**Assignment:** Beginning with the line that holds "The image size is (1440, 689)." and ending with the last line, please repeat the entries exactly and omit the pictures.
:: Record excerpts
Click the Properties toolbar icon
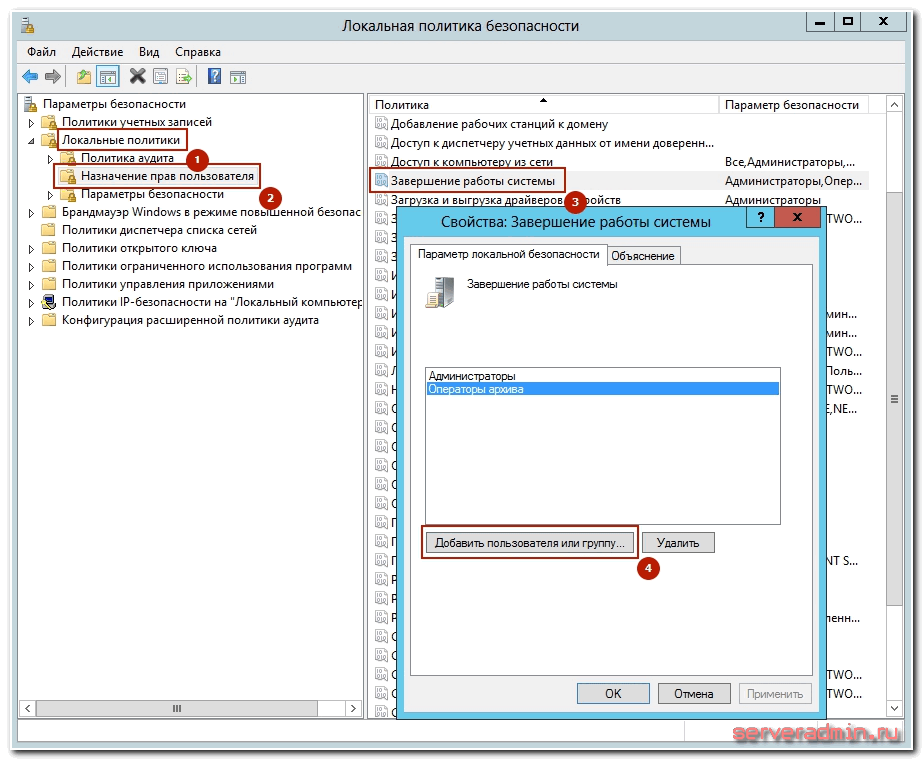Viewport: 924px width, 761px height. click(161, 77)
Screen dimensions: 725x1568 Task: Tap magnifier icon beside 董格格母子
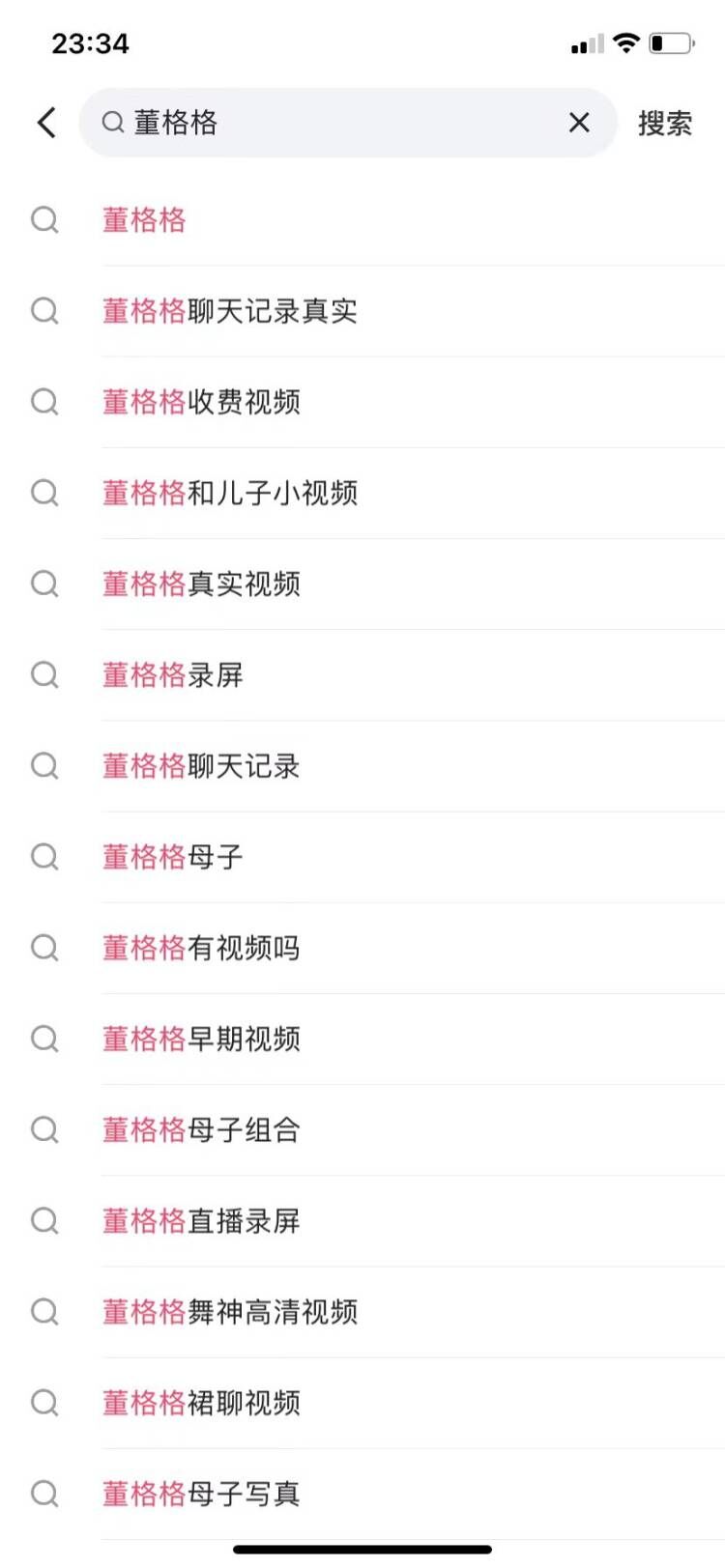44,857
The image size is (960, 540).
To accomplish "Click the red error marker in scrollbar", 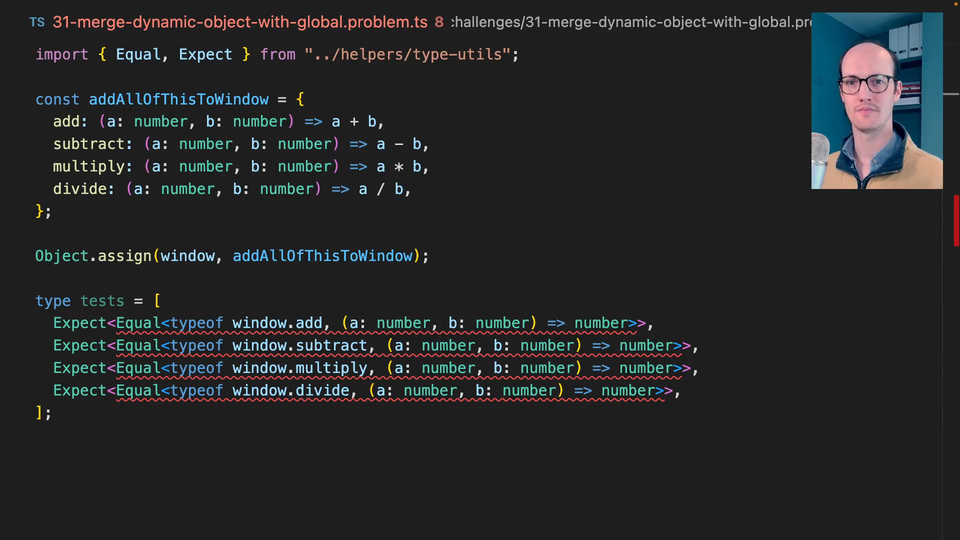I will pos(955,220).
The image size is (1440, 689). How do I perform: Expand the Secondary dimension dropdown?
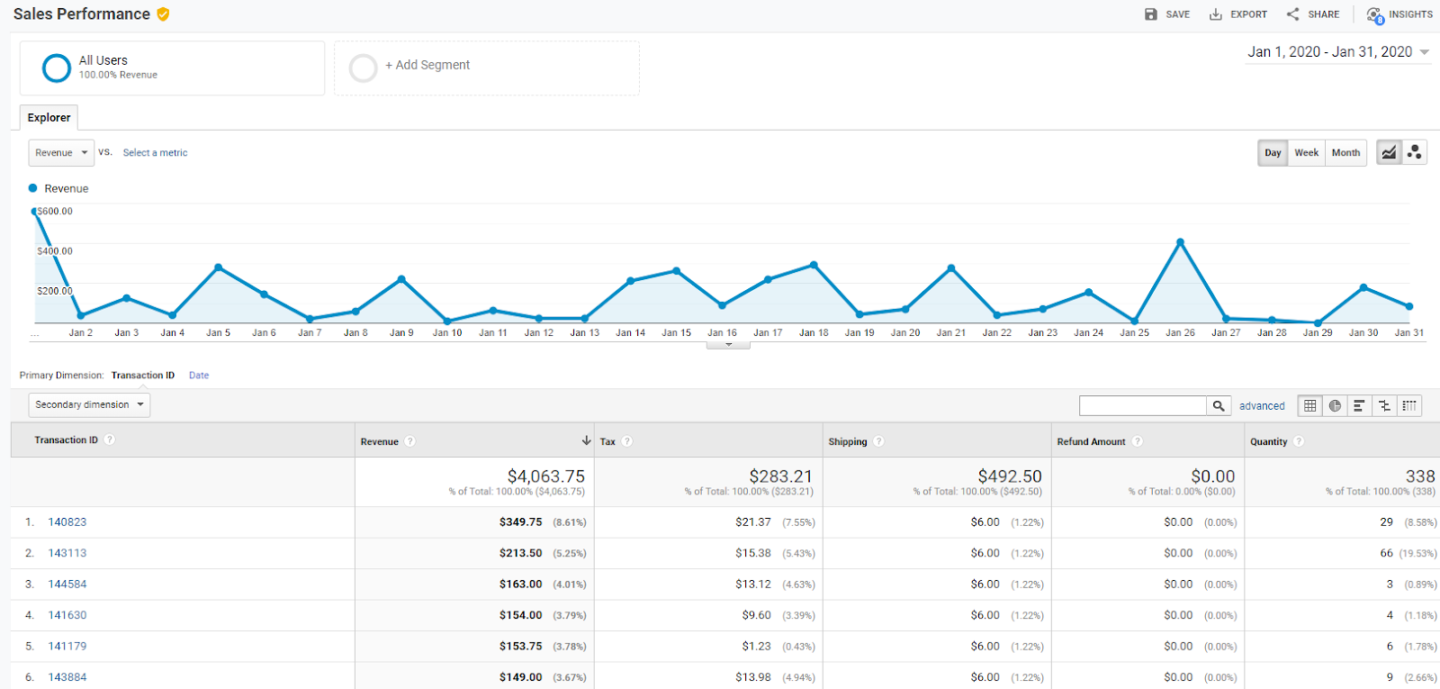(89, 405)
::::
**Exercise output:**
The image size is (1440, 689). How do I perform: Expand the Secondary dimension dropdown?
(89, 405)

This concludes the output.